A family arrived at a station on the frontier to find make-shift quarters and few amenities. Housing was improvised, converted from abandoned mess halls or arsenals. Married enlisted quarters could consist solely of a tent.
Few personal belongings were moved, and a family might have to wait for Army carpenters to fashion furniture, depending on their neighbors. Like today, those moving often left behind materials much appreciated by newcomers
There was little privacy, and some complaints may sound familiar to those in military housing today.
As the wife of a first lieutenant put it upon reaching her new home at Camp Supply in Indian Territory in 1872, “It is impossible to make the rooms look homelike, and I often find myself wondering where in this world I have wandered to!”
Commissaries, which could be open as little as one day a week, offered little more than canned foods and dried beef.
Army duties on the frontier included patrolling the outlying areas, scouting expeditions and fighting Indian tribes.
Army wives were frequently alone in this dangerous and foreign environment. They depended on one another not only for comfort and company, but also for safety in numbers.
True & False
Q. Members of the Continental Army who remained enlisted or commissioned after the Revolutionary War and traveled west to protect the frontiersmen were the start of the regular Army.
A. True. A regular Army consisted of those making a career out of the military, in contrast to returning to civilian life after volunteering in the Revolutionary War and the Civil War. These were the men who secured the frontier for settlers.
Q. Army wives accompanying their husbands on the frontier were never permitted to handle firearms.
A. False. Women learned to shoot as a matter of personal security and survival.

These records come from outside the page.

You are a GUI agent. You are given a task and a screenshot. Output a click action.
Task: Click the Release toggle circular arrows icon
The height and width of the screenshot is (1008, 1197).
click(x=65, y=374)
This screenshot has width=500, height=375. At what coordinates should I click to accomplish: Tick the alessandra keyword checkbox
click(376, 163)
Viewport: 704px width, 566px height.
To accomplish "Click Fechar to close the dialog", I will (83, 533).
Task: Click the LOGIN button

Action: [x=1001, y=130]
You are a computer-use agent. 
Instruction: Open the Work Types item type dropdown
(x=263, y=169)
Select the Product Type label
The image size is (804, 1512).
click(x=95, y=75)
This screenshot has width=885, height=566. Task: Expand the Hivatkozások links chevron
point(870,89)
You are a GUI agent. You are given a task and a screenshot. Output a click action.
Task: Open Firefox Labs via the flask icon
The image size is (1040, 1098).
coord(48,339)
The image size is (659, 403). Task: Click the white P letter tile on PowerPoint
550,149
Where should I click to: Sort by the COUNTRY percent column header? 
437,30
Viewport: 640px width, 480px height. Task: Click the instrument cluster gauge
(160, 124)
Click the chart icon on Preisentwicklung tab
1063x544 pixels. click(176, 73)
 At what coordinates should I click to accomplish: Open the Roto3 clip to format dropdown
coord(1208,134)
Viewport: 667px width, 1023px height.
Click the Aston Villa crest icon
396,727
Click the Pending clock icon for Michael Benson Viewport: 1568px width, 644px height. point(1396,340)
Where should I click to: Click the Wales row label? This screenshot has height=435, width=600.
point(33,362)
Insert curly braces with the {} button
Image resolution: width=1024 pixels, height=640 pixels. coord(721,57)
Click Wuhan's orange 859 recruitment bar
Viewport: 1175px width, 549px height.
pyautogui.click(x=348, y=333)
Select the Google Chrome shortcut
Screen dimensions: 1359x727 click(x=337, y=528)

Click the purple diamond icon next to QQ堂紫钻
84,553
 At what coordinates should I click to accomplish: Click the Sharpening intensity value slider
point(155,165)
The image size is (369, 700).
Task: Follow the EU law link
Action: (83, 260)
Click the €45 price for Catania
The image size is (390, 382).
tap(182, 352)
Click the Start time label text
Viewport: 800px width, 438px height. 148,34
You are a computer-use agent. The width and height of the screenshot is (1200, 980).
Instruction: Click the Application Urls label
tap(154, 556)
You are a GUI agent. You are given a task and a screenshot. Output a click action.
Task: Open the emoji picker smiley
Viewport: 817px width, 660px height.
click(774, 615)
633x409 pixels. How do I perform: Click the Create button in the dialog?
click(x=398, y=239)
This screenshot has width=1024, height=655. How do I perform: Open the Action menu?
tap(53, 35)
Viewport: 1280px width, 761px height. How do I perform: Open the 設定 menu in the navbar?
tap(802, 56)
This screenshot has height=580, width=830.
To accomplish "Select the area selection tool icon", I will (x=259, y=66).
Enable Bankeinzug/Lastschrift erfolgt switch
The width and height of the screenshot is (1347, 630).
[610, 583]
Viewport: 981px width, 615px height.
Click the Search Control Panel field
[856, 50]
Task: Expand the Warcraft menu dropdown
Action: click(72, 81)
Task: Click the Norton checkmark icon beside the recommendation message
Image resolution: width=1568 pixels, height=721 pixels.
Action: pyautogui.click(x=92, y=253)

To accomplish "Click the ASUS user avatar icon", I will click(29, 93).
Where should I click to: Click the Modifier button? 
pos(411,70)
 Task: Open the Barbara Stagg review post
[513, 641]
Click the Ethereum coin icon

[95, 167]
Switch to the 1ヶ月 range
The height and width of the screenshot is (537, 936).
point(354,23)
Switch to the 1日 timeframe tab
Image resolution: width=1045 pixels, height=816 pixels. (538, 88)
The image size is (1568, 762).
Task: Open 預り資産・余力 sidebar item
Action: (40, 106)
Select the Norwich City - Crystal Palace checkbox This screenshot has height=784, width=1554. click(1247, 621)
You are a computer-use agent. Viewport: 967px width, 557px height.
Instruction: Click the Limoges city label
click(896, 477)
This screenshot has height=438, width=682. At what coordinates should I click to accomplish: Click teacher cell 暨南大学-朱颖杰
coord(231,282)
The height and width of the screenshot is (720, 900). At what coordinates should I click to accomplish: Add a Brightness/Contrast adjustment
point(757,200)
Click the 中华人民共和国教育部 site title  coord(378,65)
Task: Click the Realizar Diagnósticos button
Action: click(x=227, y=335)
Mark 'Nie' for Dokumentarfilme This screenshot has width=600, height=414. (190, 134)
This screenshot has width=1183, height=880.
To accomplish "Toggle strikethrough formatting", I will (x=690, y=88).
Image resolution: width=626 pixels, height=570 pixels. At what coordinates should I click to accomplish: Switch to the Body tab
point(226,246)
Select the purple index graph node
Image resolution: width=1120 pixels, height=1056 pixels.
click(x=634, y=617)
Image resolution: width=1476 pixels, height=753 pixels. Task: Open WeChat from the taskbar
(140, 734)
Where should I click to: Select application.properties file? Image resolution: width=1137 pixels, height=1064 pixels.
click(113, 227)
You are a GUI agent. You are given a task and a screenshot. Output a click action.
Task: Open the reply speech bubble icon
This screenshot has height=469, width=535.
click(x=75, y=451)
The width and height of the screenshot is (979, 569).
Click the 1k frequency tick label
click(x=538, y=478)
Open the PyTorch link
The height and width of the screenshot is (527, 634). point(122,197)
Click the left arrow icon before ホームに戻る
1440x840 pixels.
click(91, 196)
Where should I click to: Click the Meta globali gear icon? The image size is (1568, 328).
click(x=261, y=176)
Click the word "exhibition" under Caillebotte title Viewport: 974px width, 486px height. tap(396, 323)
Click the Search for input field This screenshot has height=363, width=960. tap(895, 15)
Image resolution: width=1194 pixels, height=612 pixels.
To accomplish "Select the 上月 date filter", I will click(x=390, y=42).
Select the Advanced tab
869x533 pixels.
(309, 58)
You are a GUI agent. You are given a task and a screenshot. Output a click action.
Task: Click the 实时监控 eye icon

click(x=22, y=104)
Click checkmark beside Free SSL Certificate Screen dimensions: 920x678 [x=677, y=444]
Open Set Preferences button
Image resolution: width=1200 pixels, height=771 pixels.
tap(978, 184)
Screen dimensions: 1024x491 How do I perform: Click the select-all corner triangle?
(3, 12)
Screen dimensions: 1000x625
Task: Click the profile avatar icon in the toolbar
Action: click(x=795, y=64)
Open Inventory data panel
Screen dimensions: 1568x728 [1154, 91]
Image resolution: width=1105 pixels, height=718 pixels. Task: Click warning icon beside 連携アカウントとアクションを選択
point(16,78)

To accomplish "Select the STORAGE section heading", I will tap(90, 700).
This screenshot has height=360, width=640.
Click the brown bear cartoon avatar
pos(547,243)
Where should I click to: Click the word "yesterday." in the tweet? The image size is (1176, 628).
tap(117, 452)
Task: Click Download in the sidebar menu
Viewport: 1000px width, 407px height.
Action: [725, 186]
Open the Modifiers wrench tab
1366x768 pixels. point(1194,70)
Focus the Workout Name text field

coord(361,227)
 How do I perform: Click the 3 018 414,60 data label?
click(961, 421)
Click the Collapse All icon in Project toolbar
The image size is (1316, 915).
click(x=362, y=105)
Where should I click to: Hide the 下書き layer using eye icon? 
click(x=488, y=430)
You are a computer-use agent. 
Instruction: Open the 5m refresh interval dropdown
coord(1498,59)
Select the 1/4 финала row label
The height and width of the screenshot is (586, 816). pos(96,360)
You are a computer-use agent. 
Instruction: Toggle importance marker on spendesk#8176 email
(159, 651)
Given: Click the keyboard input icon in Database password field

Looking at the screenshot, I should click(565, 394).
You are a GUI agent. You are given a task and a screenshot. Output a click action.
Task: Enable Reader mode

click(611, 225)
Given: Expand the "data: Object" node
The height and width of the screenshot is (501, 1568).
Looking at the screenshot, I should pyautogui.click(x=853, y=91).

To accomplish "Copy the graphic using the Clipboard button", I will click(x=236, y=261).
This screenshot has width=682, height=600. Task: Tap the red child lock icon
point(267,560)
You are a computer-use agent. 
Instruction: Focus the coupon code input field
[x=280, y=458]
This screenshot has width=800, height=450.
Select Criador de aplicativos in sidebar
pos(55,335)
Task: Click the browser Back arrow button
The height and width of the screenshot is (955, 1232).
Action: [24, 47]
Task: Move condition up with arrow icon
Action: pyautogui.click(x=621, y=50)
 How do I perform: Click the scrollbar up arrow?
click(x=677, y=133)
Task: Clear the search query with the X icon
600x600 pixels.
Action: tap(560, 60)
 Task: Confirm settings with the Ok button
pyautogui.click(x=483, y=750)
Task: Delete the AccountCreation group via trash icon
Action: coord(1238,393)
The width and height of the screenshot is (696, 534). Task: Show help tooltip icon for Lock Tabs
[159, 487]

Q. If a higher-ranking officer arrived at a fort in need of housing, those of a lower rank could be evicted with as little as three hours notice.
A. True. Called “ranking out” or “falling bricks,” this policy of bumping a junior officer from housing to make way for an officer of higher rank continued into the 20th century.
Q. Army wives were left solely to their own devices in setting up and maintaining a home on the frontier.
A. False. Enlisted soldiers, called “strikers,” were paid extra to work in officers’ homes during their off-duty hours to cook and clean.